What is the best part of growing older?
I love the lasting relationships I’ve made as I’ve gotten older. We view life differently as we age and form connections that are impactful. These connections keep us grounded and, if we’re lucky, they bring joy to our lives.
What is the biggest obstacle you’ve had to overcome?
The death of my grandmother was hard. As a child I hardly ever slept in my room. I’d sneak into hers and listen to stories about her youth. She was my best friend, and then she was gone. You never realize how one person can impact you while alive and how much more they can change your life once they are gone.
What is your favorite way to give back to your community?

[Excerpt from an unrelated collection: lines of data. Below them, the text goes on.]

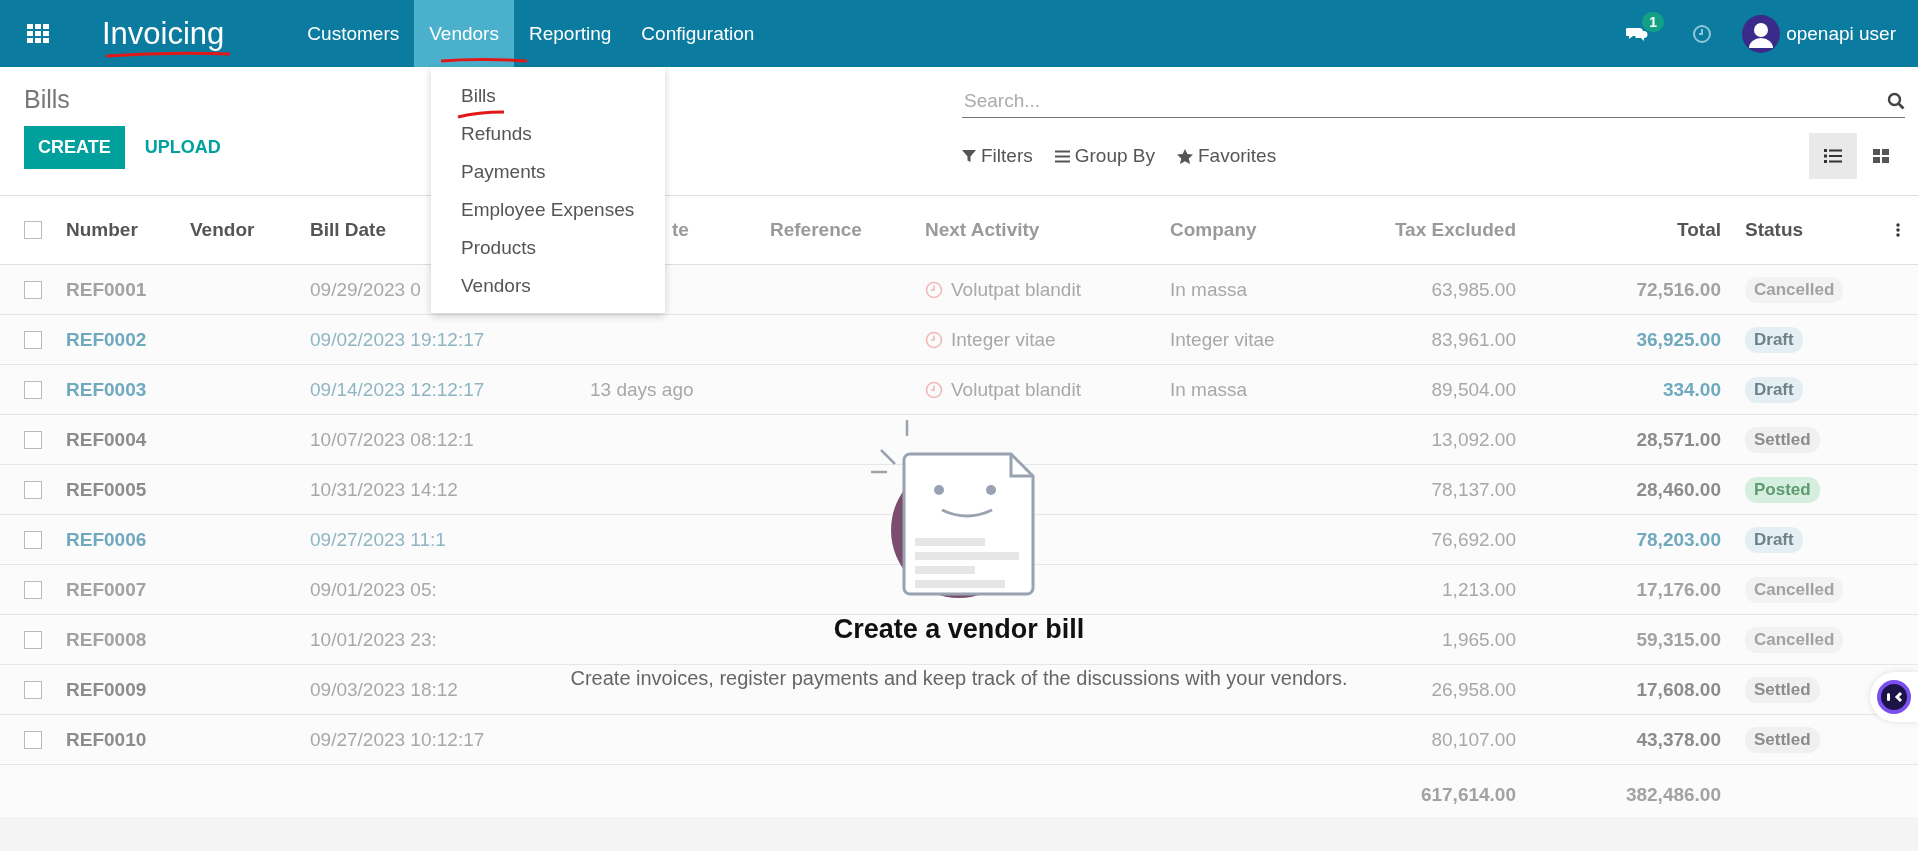 The image size is (1918, 851). Describe the element at coordinates (106, 440) in the screenshot. I see `table-cell: REF0004` at that location. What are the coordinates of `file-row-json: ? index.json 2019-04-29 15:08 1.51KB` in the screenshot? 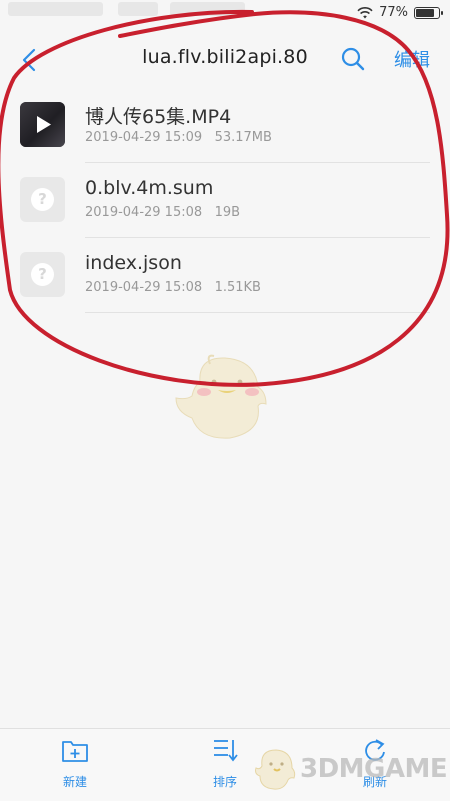 It's located at (225, 276). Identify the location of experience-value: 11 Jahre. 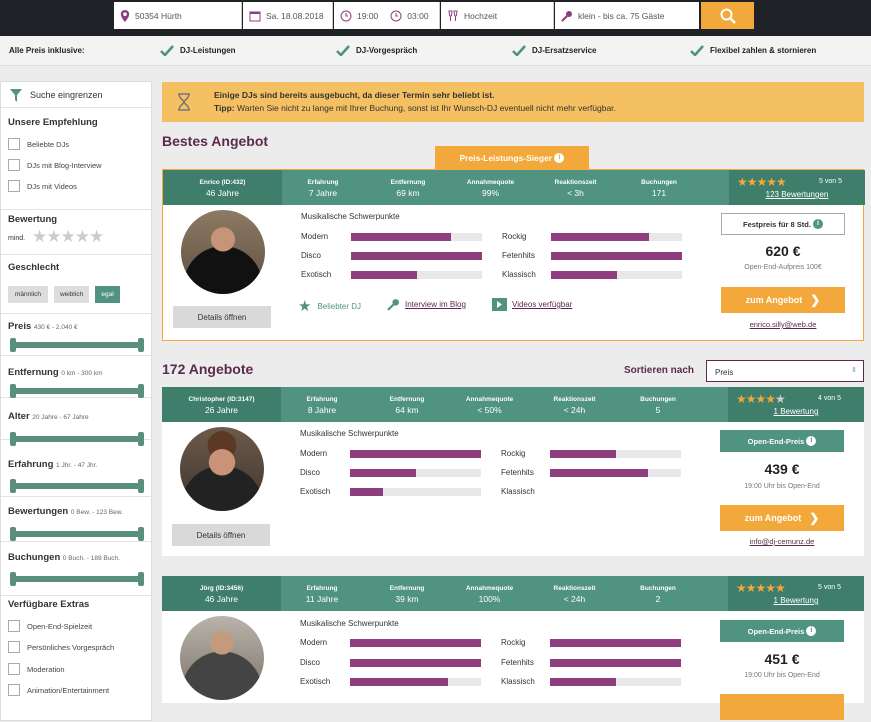
(322, 599).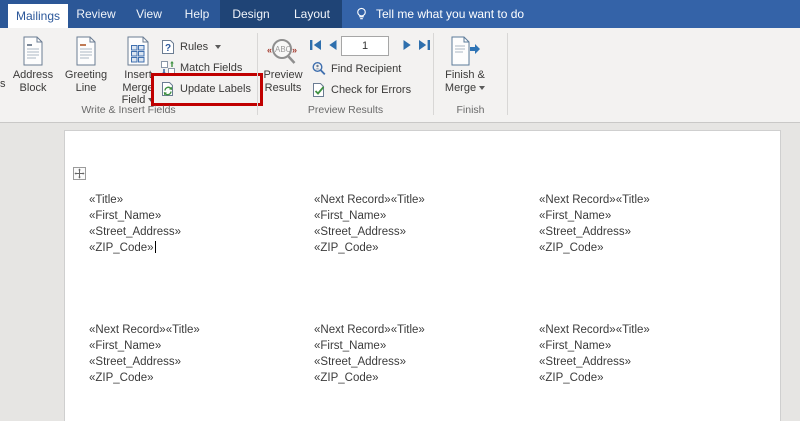 This screenshot has width=800, height=421. What do you see at coordinates (96, 14) in the screenshot?
I see `tab-review: Review` at bounding box center [96, 14].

I helped start Dorothy’s House in 2015, a nonprofit to help children in foster care and orphanages around the world. Being able to provide things we take for granted and seeing how much it means to them is amazing. Our most recent trip to Guyana gave us an opportunity to meet each child and spend time with them. Sharing this mission with both of my daughters, the way my grandmother shared it with me, makes it all come full circle.
What is your favorite book and why?
Sidney Sheldon’s Master of the Game. This book covers everything from naivete, love, remorse, redemption and revenge to realizing that, in the end, all of the characters achieved wanting to be the master of the game, even if it was just for a moment.
What is your favorite way to work out and stay healthy?
I like working out at my own pace. I start off my day getting energized by using an energy powder from Beach Body and, depending on the day, I’ll ride my Peleton, go walking outside or simply do a few low-impact routines. This is huge for me because I always hated to work out, but once I realized that I could work out at my own pace, it was game changing.